Health center at Reavis seeks growth

When Reavis Elementary School’s health center opened up eight years ago, it had the best intentions for providing a wide range of health services to both Reavis students and the greater community.

After its initial “newness” in the neighborhood faded, Reavis’ health center currently isn’t what it could be.

“I believe that it is being utilized, but it’s not fully being utilized,” said Reavis Principal, Gail King. “More families could use it.”

Reavis’ health center is one of five that received a grant through Local Initiatives Support Corporation Chicago (LISC). All of the schools have a 90 percent or higher rate of students who are from low-income households. In 2015, each of the schools’ health centers were given over $50,000 from LISC.

According to Chris Brown, the director of education programs at LISC, Reavis’ center sees fewer patients than the other schools.

“Reavis is our smallest school and has the lowest numbers for health center visits because of that,” Brown said.

Those visits average about 90 per month, according to the Quad Communities Development Corporation, who is a partner with the health center.

The health center has three exam rooms, an on-site laboratory, one nurse practitioner and one clinical social worker. The services provided include internal medicine, women’s health, mental health and domestic violence outreach. It is open Monday through Friday from 8 a.m. to 4 p.m. and is closed on the weekends.

Brenda Bannor, a health consultant for LISC, said that when the center first opened, community involvement and interest was high.

“The whole community was involved in creating this health center. People even chose collectively what the colors of the rooms would be and how they would like to see it work out,” she said.

So what happened between then and now to have almost no community visits to the health center that was originally catered to and for the community?
One big problem is that the entrance to the health center is inside of the school.

“The center has been limited in seeing community members because of the location of the health center within the school in the back of the building and not really visible from the street,” said Brown in a written statement.

To enter the health center as a community member, one would have to go through the school’s entrance to access it. Right now as it is, there is really no way for the community to know about or use the health center as it was intended.
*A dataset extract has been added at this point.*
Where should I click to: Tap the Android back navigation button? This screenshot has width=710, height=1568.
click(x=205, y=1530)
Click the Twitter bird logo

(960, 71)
The center, which is run by Near North Health Service Corporation, is meant to have the same experience and outcome of going to a family doctor’s office, but King said that is also one of the problems.

“Most families already have a doctor somewhere else, so they don’t want to switch over,” she said. “But they can use both and have the same beneifts.”

For 2016, community outreach will make the health center more visible to the community, and hopefully, more utilized. There are confirmed plans to build a community door as a separate entrance to the health center.

The center has also provided immunizations and school physicals for several local schools in recent months, according to Near North. Better marketing towards the community will promote its many uses to not only Reavis students, but other students and families in the area.